Material provided:
┌────────
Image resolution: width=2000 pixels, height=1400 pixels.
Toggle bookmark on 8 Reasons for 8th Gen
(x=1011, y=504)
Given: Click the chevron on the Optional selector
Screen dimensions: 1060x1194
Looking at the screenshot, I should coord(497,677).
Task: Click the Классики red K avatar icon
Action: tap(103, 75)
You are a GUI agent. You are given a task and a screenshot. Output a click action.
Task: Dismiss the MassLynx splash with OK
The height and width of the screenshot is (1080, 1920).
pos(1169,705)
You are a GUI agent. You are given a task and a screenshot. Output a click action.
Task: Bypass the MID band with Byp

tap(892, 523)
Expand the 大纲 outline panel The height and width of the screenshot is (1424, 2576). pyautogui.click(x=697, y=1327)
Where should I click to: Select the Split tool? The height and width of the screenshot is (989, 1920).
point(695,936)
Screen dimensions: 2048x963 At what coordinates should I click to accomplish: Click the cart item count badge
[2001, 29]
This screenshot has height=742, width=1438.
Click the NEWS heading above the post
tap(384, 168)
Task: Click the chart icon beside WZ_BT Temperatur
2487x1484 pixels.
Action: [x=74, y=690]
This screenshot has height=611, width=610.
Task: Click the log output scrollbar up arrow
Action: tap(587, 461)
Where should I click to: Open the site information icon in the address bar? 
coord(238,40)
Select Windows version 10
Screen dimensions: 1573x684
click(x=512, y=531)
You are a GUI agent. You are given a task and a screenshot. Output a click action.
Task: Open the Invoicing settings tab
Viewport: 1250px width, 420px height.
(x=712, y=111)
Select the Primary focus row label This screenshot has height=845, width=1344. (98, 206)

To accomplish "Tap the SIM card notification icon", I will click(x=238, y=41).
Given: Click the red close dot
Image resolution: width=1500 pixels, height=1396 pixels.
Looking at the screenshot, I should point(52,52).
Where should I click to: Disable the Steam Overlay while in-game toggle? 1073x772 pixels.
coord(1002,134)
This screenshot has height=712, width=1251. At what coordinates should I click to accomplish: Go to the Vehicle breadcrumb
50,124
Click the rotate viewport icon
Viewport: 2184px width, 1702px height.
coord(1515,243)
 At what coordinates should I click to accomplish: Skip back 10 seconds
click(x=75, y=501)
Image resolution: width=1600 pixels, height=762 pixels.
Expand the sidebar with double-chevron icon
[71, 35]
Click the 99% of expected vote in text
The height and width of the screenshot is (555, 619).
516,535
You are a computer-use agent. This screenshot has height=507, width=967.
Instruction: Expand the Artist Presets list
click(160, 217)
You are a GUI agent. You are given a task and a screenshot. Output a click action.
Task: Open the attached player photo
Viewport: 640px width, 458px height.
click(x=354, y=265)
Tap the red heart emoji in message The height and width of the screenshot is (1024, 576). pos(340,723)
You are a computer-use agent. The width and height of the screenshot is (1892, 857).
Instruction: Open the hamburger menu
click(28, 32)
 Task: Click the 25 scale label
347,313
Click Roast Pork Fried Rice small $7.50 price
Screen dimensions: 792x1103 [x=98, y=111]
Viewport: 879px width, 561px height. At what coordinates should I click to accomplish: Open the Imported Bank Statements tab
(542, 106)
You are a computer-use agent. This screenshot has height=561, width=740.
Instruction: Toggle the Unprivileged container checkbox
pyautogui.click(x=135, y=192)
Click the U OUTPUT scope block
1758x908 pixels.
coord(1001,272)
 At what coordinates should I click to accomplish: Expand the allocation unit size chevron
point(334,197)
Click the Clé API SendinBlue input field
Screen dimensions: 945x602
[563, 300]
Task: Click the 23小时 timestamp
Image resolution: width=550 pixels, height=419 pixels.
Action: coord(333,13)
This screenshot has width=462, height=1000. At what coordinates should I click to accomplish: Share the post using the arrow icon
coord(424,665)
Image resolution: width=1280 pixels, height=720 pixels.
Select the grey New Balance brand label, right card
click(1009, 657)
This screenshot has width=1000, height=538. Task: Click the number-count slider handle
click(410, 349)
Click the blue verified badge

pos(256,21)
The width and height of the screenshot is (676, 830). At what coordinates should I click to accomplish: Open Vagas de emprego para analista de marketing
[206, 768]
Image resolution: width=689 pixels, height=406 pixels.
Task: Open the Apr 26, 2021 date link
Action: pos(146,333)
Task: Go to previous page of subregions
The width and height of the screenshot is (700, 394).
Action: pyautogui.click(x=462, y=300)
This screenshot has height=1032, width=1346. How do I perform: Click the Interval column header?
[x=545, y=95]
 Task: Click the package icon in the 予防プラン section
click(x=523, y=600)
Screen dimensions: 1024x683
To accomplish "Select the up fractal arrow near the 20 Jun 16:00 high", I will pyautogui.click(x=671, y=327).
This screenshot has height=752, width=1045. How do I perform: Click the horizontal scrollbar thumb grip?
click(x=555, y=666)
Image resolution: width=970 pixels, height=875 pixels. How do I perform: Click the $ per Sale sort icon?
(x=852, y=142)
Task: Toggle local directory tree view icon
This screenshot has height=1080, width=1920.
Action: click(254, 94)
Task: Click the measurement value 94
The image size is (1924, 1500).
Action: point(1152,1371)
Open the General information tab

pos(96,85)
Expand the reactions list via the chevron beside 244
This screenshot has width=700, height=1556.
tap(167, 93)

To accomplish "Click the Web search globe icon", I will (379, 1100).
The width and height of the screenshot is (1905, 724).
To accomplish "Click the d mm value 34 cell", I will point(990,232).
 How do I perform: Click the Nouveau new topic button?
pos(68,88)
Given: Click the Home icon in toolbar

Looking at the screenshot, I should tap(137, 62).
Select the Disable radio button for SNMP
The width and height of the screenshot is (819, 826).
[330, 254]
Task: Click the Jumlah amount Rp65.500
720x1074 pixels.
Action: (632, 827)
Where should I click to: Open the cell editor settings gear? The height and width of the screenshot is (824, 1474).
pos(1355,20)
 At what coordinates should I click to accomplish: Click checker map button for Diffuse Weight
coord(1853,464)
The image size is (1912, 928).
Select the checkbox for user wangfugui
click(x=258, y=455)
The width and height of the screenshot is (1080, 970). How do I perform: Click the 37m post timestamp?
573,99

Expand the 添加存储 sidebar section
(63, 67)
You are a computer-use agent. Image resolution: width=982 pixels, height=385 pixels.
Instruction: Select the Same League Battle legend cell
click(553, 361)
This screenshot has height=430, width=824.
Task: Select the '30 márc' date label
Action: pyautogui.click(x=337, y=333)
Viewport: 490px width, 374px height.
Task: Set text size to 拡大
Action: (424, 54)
└────────
Copy the records above from the line with "This screenshot has height=752, width=1045." to the line with "Looking at the screenshot, I should tap(137, 62).", keeping each line identical.

Result for this exercise:
This screenshot has height=752, width=1045. How do I perform: Click the horizontal scrollbar thumb grip?
click(x=555, y=666)
Image resolution: width=970 pixels, height=875 pixels. How do I perform: Click the $ per Sale sort icon?
(x=852, y=142)
Task: Toggle local directory tree view icon
This screenshot has height=1080, width=1920.
Action: click(254, 94)
Task: Click the measurement value 94
The image size is (1924, 1500).
Action: point(1152,1371)
Open the General information tab

pos(96,85)
Expand the reactions list via the chevron beside 244
This screenshot has width=700, height=1556.
tap(167, 93)

To accomplish "Click the Web search globe icon", I will (379, 1100).
The width and height of the screenshot is (1905, 724).
To accomplish "Click the d mm value 34 cell", I will point(990,232).
 How do I perform: Click the Nouveau new topic button?
pos(68,88)
Given: Click the Home icon in toolbar

Looking at the screenshot, I should tap(137, 62).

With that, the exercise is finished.